### Dataset extract
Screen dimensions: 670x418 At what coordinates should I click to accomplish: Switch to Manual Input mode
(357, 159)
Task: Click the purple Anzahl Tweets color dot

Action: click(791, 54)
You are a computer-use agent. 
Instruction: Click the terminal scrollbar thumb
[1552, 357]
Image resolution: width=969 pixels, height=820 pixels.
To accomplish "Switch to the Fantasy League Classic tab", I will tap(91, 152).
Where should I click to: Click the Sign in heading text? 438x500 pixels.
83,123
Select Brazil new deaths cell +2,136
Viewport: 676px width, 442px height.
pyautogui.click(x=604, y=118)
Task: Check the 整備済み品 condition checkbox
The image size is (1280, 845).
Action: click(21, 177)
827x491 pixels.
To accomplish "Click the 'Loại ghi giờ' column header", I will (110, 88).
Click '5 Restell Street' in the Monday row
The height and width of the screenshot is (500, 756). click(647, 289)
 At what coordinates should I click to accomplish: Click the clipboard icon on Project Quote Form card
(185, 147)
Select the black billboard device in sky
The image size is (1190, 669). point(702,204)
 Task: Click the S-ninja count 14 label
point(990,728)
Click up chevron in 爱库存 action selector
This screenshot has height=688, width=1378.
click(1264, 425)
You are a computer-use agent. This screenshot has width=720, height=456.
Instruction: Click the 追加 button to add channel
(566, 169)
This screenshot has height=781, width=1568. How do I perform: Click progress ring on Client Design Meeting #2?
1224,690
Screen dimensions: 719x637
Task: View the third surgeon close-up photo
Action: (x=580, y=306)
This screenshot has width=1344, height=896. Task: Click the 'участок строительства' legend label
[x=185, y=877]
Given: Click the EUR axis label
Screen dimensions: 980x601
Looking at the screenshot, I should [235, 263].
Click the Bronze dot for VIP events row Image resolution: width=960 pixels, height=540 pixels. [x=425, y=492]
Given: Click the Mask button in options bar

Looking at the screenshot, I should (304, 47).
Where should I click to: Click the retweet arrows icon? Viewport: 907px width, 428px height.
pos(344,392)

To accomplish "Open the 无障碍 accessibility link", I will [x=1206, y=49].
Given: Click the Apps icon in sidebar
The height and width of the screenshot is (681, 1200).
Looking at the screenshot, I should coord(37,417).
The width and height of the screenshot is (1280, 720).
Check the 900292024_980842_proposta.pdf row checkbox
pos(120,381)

### The problem
Starting at the line that has "Click the Bronze" and going through the end of the material, rename "sidebar" to "side panel" and leave everything else unchanged. Give back only those lines.

### Final answer
Click the Bronze dot for VIP events row Image resolution: width=960 pixels, height=540 pixels. [x=425, y=492]
Given: Click the Mask button in options bar

Looking at the screenshot, I should (304, 47).
Where should I click to: Click the retweet arrows icon? Viewport: 907px width, 428px height.
pos(344,392)

To accomplish "Open the 无障碍 accessibility link", I will [x=1206, y=49].
Given: Click the Apps icon in side panel
The height and width of the screenshot is (681, 1200).
Looking at the screenshot, I should coord(37,417).
The width and height of the screenshot is (1280, 720).
Check the 900292024_980842_proposta.pdf row checkbox
pos(120,381)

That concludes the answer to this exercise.